Importance of a corporate safer food policy
The most effective tool in jump-starting and sustaining institutional commitment for safer food is a written corporate policy. A strong policy begins with an overarching vision of the transformations the company wants to achieve in its management and, ultimately, its product portfolio. A strong policy also tackles both direct food additives and chemical contaminants. The scope of the policy, i.e. whether the policy will apply to all products made (or sold) or to a subset of such products, should also be made clear.
The company’s specific initiatives for attaining leadership on safer food are the core of a corporate safer food policy. EDF has identified supply chain transparency, informing consumers, and safer product design as the most critical leadership initiatives for a company to undertake. The written policy lays out the top goals for these initiatives. Thus, a policy institutionalizes a company’s commitment to lead on safer food additives while also articulating what the company wants to achieve. The policy is also powerful in helping suppliers understand where the company wants to go and how the supply chain will be involved.
Overcoming hurdles on the path to leadership
Make it relevant
Sparking and sustaining institutional commitment is not easy. It can be difficult to catalyze change in a corporation, particularly a large, established company that has been profitable in its existing way of doing business. The first step is embracing needed change. One of the most useful strategies in fostering alignment is to see the topic through the eyes of a particular business function. How would the new goals affect primary objectives? Where are synergies? What aspects resonate best with their daily operations?
Perfect as enemy of the good
Don’t allow an imperfect beginning to stall action. The first draft of a policy is not going to look like the final version, and that’s okay. Iterative conversations with stakeholders will flesh it out. Likewise, over time as the policy is implemented and insights are gained, new aspirational goals can be identified and integrated into the policy.
Crafting an effective corporate safer food additives policy
At a high level, the crafting of a strong policy is an iterative process and involves gaining input from key business functions, understanding current business processes and resources, and revising ideas of what is typical, attainable, and aspirational. In a retail company, merchandising, sourcing, compliance and legal are among the strategic functions to include in policy development. In a brand or product manufacturing firm, input is necessary from all business functions impacted by the policy, including R&D, product design, materials procurement, and technical support staff (including those who review material performance and those who review health impact), as well as legal and compliance.

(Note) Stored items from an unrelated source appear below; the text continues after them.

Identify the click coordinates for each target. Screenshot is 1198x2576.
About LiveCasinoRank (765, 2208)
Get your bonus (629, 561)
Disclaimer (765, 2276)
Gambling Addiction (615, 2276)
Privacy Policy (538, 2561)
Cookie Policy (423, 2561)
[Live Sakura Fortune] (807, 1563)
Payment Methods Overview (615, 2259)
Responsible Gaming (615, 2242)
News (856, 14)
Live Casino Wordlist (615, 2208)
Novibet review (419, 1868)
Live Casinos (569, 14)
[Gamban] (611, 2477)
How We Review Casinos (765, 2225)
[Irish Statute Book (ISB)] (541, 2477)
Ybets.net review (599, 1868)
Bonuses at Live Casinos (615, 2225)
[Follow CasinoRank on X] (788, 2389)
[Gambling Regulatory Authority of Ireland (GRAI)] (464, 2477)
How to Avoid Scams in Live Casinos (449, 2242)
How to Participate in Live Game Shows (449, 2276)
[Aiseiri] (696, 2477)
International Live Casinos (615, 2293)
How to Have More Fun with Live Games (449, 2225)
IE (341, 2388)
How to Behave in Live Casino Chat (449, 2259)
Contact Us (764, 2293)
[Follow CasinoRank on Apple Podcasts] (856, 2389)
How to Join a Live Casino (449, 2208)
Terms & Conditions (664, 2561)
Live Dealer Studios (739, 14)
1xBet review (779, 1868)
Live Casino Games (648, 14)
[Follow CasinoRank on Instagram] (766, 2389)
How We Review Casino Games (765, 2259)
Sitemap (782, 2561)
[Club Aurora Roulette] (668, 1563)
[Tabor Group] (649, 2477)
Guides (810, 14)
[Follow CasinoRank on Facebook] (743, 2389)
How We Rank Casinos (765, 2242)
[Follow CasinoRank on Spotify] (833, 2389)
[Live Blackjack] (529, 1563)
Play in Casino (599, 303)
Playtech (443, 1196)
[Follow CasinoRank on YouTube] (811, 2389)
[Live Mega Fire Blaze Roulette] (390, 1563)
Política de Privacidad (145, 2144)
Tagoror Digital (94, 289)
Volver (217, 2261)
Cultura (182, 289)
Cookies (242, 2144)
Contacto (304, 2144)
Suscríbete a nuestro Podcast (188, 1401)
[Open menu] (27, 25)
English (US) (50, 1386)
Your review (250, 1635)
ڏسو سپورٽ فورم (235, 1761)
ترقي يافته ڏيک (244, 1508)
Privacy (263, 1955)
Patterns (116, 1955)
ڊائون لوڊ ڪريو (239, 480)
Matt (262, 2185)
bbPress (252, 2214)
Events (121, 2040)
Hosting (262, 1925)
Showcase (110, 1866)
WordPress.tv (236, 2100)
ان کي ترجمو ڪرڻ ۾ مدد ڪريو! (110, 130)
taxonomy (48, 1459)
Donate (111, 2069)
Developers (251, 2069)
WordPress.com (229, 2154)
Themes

Consulting the advocacy community is also useful when crafting a safer food policy, whether through direct engagement or through landscape research. Some organizations may provide additional subject matter expertise, others greater insight into consumer needs.
Ultimately, for the policy to gain traction in the organization, it needs to be endorsed by the corporate executives who oversee the business functions that will be directly involved in applying the policy. Their management teams will be crucial in communicating to employees and suppliers how the policy will impact existing business processes and what will be expected from them in making the policy successful.